Navigating Regulatory Complexities in Biosimilar Approvals and Imports for Autoimmune Disorder Management: A Comparative Analysis of FDA (US), EMA (EU), and CDSCO (India) Guidelines.

Abstract

Biosimilars offer cost-effective alternatives for autoimmune disorder treatment. However, India's stringent regulatory barriers, including mandatory local trials, unclear interchangeability guidelines, and strict pricing controls, hinder market access. This study conducts a comparative analysis of the FDA (US), EMA (EU), and CDSCO (India) regulatory frameworks, highlighting key differences in approval pathways, post-marketing surveillance, and import regulations.
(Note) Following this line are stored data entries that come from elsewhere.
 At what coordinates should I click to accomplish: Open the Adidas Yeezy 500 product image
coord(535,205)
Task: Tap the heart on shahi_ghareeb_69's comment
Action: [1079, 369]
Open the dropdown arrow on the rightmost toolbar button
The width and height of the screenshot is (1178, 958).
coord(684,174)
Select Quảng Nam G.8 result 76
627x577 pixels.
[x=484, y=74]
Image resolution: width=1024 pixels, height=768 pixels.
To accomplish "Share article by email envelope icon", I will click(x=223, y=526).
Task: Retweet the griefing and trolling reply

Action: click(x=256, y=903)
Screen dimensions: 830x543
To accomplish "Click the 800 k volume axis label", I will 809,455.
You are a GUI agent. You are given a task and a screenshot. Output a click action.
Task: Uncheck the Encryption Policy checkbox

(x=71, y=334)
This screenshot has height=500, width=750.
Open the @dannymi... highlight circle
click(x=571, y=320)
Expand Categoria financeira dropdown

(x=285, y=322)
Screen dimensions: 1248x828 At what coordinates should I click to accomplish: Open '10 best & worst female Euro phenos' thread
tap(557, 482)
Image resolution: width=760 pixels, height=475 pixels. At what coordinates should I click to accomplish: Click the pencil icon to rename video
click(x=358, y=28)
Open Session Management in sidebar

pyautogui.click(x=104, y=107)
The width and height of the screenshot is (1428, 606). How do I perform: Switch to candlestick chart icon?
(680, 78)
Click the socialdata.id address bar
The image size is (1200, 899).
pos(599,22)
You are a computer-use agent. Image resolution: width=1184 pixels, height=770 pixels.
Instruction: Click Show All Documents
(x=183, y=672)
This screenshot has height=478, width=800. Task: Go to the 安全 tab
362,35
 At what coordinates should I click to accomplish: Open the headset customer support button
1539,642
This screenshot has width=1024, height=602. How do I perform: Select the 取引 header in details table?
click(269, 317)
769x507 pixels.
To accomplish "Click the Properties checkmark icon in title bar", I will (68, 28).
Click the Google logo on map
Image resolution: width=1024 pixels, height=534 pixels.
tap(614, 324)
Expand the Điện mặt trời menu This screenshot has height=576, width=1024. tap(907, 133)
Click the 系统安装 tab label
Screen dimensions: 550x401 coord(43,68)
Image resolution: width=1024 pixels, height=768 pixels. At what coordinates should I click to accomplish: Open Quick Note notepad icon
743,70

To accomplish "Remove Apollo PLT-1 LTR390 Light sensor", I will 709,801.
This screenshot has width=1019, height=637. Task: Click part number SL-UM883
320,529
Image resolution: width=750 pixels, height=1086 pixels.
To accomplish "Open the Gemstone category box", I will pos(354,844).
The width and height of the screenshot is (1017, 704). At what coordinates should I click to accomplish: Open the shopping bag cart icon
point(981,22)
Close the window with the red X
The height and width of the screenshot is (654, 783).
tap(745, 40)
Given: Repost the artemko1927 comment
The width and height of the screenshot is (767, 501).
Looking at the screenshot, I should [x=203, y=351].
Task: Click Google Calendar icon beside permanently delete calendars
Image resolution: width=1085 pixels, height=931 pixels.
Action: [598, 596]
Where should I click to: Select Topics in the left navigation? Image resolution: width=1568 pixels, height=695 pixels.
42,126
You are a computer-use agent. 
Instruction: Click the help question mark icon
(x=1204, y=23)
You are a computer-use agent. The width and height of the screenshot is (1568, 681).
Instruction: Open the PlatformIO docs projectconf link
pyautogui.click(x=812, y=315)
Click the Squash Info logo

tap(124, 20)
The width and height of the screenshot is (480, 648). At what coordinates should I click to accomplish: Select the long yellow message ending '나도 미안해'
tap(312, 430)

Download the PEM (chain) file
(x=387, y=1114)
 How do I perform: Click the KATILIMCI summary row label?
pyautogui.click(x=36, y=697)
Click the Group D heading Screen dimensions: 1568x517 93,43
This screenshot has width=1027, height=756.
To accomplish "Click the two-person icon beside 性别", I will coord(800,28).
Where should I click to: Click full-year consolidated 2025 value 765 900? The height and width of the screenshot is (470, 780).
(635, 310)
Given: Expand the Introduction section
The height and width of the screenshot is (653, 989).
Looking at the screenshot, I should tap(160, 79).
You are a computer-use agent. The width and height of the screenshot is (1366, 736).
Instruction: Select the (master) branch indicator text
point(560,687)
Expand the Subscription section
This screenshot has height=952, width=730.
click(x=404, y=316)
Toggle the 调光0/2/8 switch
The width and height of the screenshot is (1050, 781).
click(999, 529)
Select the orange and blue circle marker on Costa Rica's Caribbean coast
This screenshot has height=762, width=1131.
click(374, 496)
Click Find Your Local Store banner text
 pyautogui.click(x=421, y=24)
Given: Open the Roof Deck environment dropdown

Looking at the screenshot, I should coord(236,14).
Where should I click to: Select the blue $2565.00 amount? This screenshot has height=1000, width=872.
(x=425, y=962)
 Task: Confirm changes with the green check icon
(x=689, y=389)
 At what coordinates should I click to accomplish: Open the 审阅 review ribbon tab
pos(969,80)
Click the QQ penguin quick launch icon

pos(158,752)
Unlike previous studies, this paper employs a structured SWOT analysis to assess the impact of India's regulatory landscape on biosimilar accessibility. The findings reveal that India's local clinical trial mandates and complex approval processes hinder biosimilar adoption despite prior FDA or EMA approvals. Additionally, the absence of interchangeability guidelines discourages physician confidence, while stringent pricing policies under the Drug Price Control Order (DPCO) reduce manufacturer incentives. To improve biosimilar market penetration, India must streamline regulatory approvals, harmonize clinical trial requirements with international standards, and establish clear interchangeability guidelines. These reforms are essential to enhance the affordability and accessibility of biosimilars in the management of autoimmune disorders.